The work with cassava involves partnerships with Dr. Jonathan Lynch’s lab at Pennsylvania State University and another group at Oxford University, Long says. The Oxford partnership allows Long’s work in photosynthesis to tie in with the rest of crop metabolism. “It forces us to really think, ‘Well, the plant, of course, joins these things up,’” Long says. “‘How do we represent that? How do we gather that now?’”
The expansion of in silico
For about 20 years, Long and his colleagues have been growing in silico, but Long says the technology and processes have evolved in the past two decades. This is largely because of newer capabilities that allow researchers to combine information from various projects. “With ever-increasing computational power, that is possible on supercomputers,” he says.
Long’s lab has performed work with research teams in other laboratories, including Dr. Amy Marshall-Colon’s lab at Illinois, which works on gene networks; Dr. Lynch’s lab at Penn State, which works on root systems; Dr. Lee Sweetlove’s lab at Oxford University, which works on whole plant metabolism; and the Illinois-affiliated National Center for Supercomputing Applications (NCSA), which includes a team of programmers.
“I feel [in silico] is going to be very important for plant scientists at all levels, both from theoretical applications right through to practical growth,” Long says. “We’ve seen this in other areas of science, and I think it’s time for plant science now to really exploit this to the full extent.” Long points out that Oxford University Press has a new journal called “in silico Plants,” of which he is the editor-in-chief, and the Society for Experimental Biology is hosting a meeting about in silico plants in Spain, which he is organizing with Sweetlove.

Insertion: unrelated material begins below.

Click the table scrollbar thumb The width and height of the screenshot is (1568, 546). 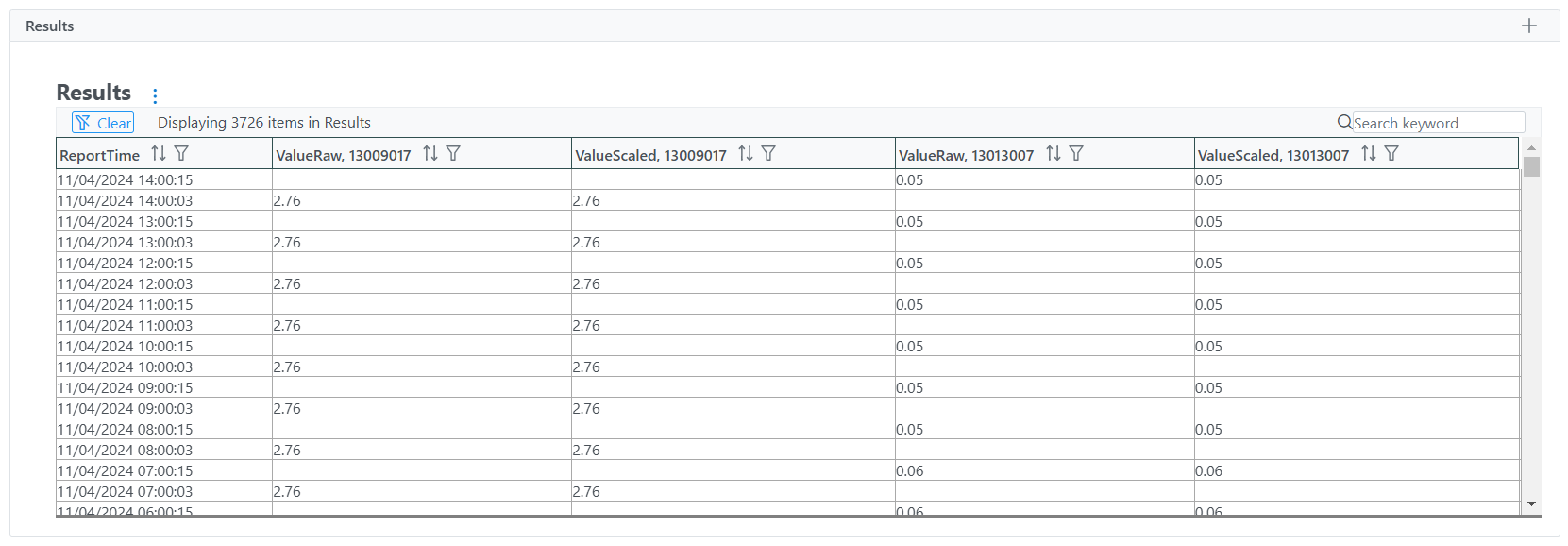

Taking the work to the greenhouse
Much of scientists’ work in silico could also benefit greenhouse crop production, Long says.

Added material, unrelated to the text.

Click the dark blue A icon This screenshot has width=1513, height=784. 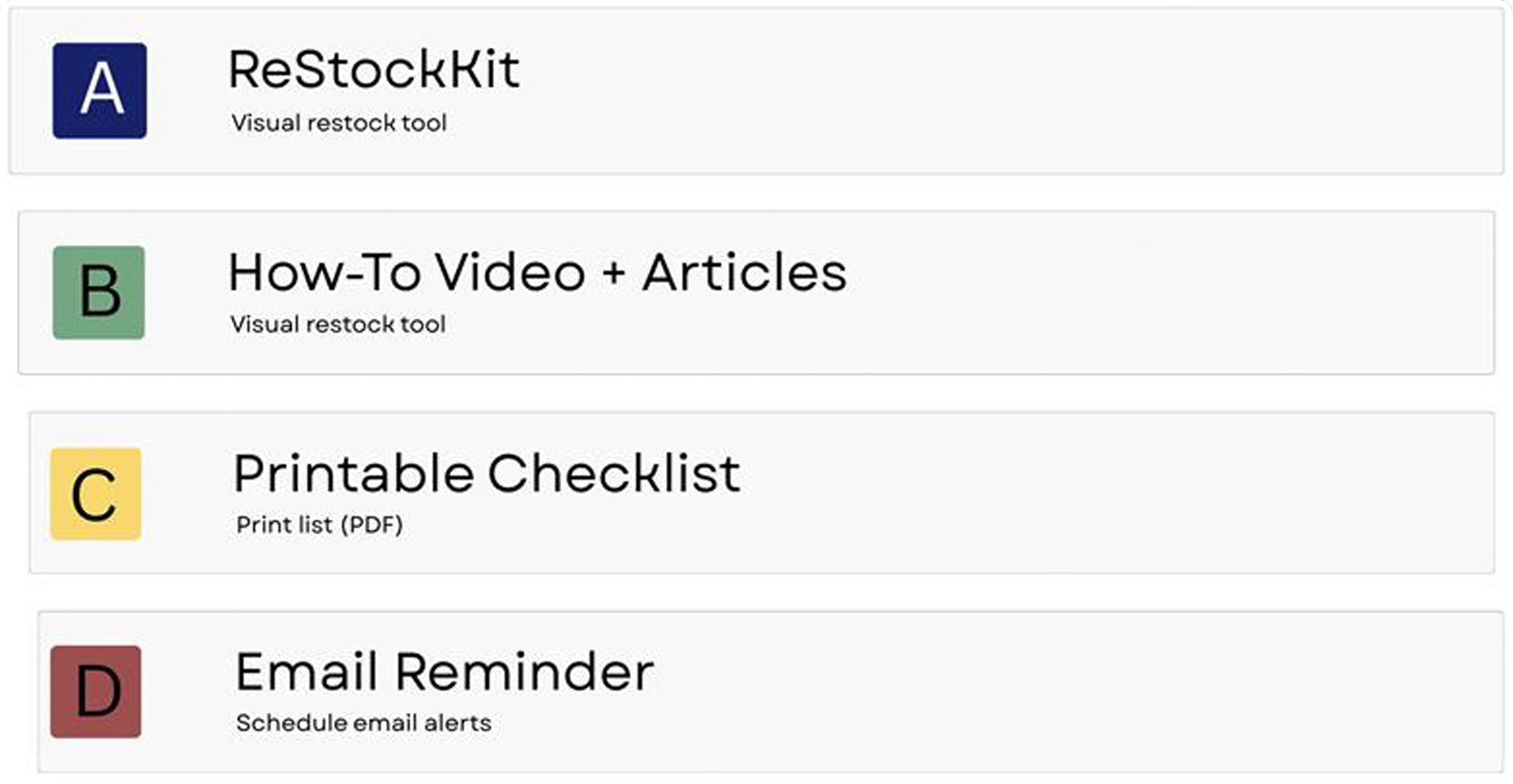point(100,90)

Long and his colleagues have looked at dynamic shading of plants in silico, modeling when leaves enter and exit shade, and the speed at which the plants adjust to those changes. Their in silico prediction was that by speeding this adjustment, they could increase productivity substantially. “We accelerated that adjustment speed and got a 20 percent increase in productivity,” he says.
“This was done in the field, but it would apply at least as much in the greenhouse, because you’re not only getting shading from overlying leaves and [clouds], but from greenhouse structures, as well,” Long says. “For example, [with] tomato productivity or peppers, aubergines [eggplant], this should apply equally in those situations — possibly even a bit more than in the field situation.”
Long also notes how, similar to his work with sugarcane in silico, greenhouse tomato growers could use in silico technology to simulate the ideal path width between their crops.
In silico could also potentially benefit plant scientists, breeders and ornamental growers, Long says. “In terms of flowers, I’m not very experienced with that,” he says. “But I imagine, even then, having a more productive plant in the greenhouse is still beneficial because if it’s more productive, there’s a good chance it can produce more blooms and so on.”